2004 Fiscal Year Final Research Report Summary
GENE AND FUNCTIONAL DIVERSITY OF CYTOCHROME P450 MOLECULAR SPECIES IN THE LIGNIN-DEGRADING BASIDIOMYCETE
Project/Area Number |
15380224
|
Research Category |
Grant-in-Aid for Scientific Research (B)
|
Allocation Type | Single-year Grants |
Section | 一般 |
Research Field |
Boundary agriculture
|
Research Institution | KYUSHU UNIVERSITY |
Principal Investigator |
WARIISHI Hiroyuki Kyushu University, Faculty of Agriculture, Professor, 大学院・農学研究院, 教授 (50253513)
|
Co-Investigator(Kenkyū-buntansha) |
TASHIRO Kosuke Kyushu University, Faculty of Agriculture, Associate Professor, 大学院・農学研究院, 助教授 (00192170)

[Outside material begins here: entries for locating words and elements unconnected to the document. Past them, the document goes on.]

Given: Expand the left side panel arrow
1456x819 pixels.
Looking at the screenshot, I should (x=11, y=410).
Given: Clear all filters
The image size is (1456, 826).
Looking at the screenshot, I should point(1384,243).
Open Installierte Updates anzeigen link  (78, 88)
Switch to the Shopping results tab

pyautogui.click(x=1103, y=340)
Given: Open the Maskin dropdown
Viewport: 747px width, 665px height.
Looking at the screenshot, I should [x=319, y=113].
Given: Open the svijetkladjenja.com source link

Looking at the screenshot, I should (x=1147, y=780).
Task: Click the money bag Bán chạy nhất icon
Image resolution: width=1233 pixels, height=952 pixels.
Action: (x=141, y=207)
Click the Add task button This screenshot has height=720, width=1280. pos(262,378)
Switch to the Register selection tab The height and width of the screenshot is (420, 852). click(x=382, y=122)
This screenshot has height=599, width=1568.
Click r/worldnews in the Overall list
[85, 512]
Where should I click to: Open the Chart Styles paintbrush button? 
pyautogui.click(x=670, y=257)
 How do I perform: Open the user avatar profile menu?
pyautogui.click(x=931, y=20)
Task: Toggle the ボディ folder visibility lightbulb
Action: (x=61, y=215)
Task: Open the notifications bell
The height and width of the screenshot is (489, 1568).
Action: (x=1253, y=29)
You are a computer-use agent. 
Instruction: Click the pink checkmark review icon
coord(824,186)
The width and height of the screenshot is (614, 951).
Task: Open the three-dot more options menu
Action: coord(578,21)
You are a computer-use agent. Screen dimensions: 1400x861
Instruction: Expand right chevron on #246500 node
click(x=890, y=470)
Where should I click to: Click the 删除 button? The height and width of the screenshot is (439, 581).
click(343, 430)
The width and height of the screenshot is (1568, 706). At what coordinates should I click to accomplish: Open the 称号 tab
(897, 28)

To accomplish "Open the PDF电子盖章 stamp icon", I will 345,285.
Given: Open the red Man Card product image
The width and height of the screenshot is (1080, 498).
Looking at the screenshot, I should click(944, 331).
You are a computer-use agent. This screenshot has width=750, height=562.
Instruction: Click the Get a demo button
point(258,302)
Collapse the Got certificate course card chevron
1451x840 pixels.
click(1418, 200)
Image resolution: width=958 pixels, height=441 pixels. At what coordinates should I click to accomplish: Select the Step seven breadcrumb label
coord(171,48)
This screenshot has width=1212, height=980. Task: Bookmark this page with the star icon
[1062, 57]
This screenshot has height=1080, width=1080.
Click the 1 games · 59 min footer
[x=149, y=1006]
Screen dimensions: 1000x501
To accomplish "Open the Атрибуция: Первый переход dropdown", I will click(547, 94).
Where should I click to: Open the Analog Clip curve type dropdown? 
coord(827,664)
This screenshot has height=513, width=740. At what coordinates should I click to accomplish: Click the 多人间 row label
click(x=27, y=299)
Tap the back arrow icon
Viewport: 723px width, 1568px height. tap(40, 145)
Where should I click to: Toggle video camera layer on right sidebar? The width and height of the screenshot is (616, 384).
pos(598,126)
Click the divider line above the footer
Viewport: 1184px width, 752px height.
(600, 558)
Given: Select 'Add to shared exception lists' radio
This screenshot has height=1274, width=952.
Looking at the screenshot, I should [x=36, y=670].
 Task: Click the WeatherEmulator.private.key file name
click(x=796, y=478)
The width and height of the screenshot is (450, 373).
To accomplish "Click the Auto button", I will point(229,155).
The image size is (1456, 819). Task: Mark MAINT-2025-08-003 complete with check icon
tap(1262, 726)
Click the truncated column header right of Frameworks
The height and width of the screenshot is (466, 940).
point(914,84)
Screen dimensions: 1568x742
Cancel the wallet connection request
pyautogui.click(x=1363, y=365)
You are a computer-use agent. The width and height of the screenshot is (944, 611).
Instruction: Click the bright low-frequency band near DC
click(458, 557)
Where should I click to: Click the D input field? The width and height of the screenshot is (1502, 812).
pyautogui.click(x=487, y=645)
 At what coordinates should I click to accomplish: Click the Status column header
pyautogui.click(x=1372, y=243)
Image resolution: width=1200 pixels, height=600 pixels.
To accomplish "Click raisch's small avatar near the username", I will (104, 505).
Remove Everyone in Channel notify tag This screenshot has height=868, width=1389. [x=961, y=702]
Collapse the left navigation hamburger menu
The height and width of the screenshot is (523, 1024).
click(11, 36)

KITAMOTO Yutaka Tottori Uriversity, Faculty of Agriculture, Professor, 農学部, 教授 (10032294)
|
Project Period (FY) |
2003 – 2004
|
Keywords | White-rot basidiomycetes / Metabolism of Aromatic Compounds / Lignin Degradation / Cytochrome P450 / Gene Diversity / Functional Diversity / Microexon / Substrate Recognition Site |
Research Abstract |
White-rot basidiomycetes are only known organism to be capable of degrading lignin. Lignin is the most abundant, renewable aromatic polymer and is known as one of the most recalcitrant biomaterials on the earth. Initially, fungi extracellularly attack polymeric lignin utilizing nonspecific oxidative enzymes, such as lignin and manganese peroxidases, resulting in the formation of a variety of aromatic fragments. One of the common features for these aromatic substrates is a high ionization potential ; thus extracellular oxidative enzymes could not initiate the metabolic reactions for certain substrates. The involvement of cytochrome P450(s) has been indicated for the degradation of recalcitrant aromatic compounds by white-rot fungi. Hydroxylation of aromatic moieties dramatically reduces their ionization potentials, forming more susceptible structures for further oxidative metabolism. Recently, genome annotations of the white-rot basidiomycete, Phanerochaete chrysosporium, were almost completed by US DOE/JGI and the data were made available to the public (http://www.jgi.doe. gov/programs/whiterot.htm). Utilizing their annotation data and our cDNA cloning data, 154 cytochrome P450 genomic sequences were obtained. The gene diversity and the functional regulation of fungal P450s were studied via functional genomics, proteomics, homology modeling as well as conventional biochemical methods. From genomic studies, 122 Phanerochaete P450 genes were found to possess microexons (coding only 3-10 amino acids). Homology modeling indicated that these microexons play a role in diversifying the structure of substrate recognition sites. Metabolic and expression studies were successfully achieved to identify the function of 2 genes. A unique pathway crosstalk between P450 expressions, NADPH production, and heme biosynthesis were also found.